HRL Laboratories, LLC, researchers have determined how non-invasive transcranial direct current stimulation (tDCS) could increase performance of associative learning. The researchers found that when applied to the prefrontal cortex, tDCS affects a wide portion of the brain, causing changes in functional connectivity between different brain areas that increased learning speed in macaques.
They can now target stimulation, intervening only at critical points, when memory formation is most likely to occur. “We’re replicating monkey experiment with stimulation occurring only for one second” he said, “just when it gets the reward.” That’s when the association is made. They will eventually seek out FDA approval for a particular device. He believes that in 5-10 years, use of this technology will be widespread.
Done in collaboration with McGill University in Montreal and Soterix Medical in New York, the study was sponsored by the Defense Advanced Research Project Agency (DARPA)’s Restoring Active Memory (RAM) program. Published October 12, 2017, in the journal Current Biology, tDCS in animals showed learning accelerated by about 40% when given 2 mA noninvasively to the prefrontal cortex without increased neuronal firing. This study showed it was modulated connectivity between brain areas, not neuron firing rates, that accounted for the increased learning speed.
“In this experiment we targeted the prefrontal cortex with individualized non-invasive stimulation montages,” said Dr. Praveen Pilly, HRL’s principal investigator on the study. “That is the region that controls many executive functions including decision-making, cognitive control, and contextual memory retrieval. It is connected to almost all the other cortical areas of the brain, and stimulating it has widespread effects. It is also the target of choice in most published behavioral enhancement studies and case studies with transcranial stimulation. We placed the tDCS electrodes on the scalp in both our control and stimulation conditions. The behavioral effect was revealed when they learned to find the reward faster.”

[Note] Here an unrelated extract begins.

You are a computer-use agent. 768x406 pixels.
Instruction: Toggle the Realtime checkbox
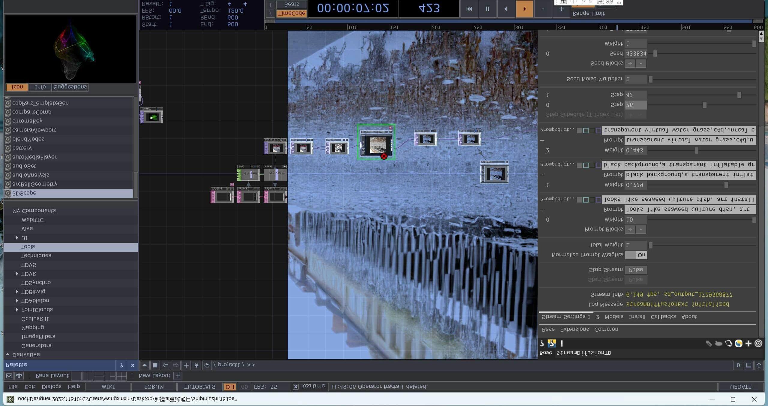tap(296, 386)
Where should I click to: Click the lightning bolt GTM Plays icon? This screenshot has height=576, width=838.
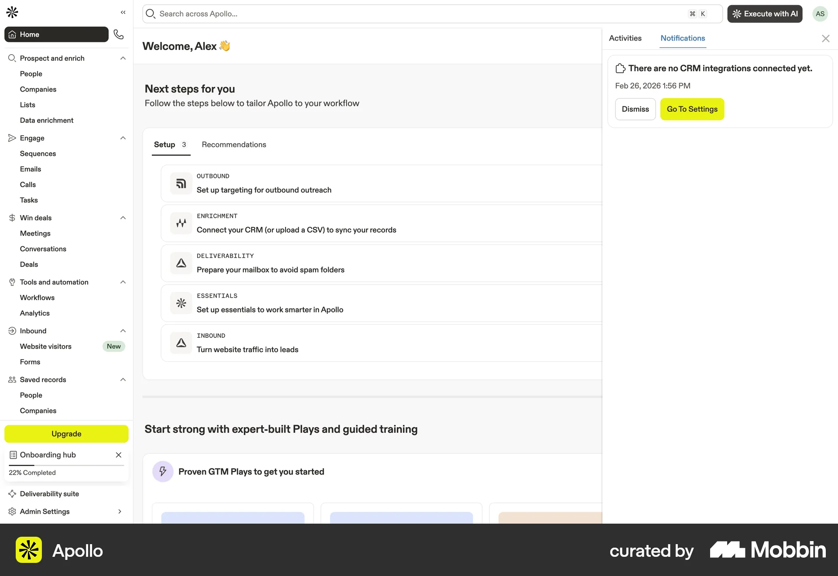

“The improved long-range connectivity between brain areas in the high frequency bands and reduced connectivity in the low frequency bands were the determining factors in our study that could explain the learning improvements with tDCS of the prefrontal cortex,” Pilly said. “Just because neurons can be more brisk in their firing may not lead to changes in performance. Boosting memory function likely requires better coordination of task-relevant information across the cortex.”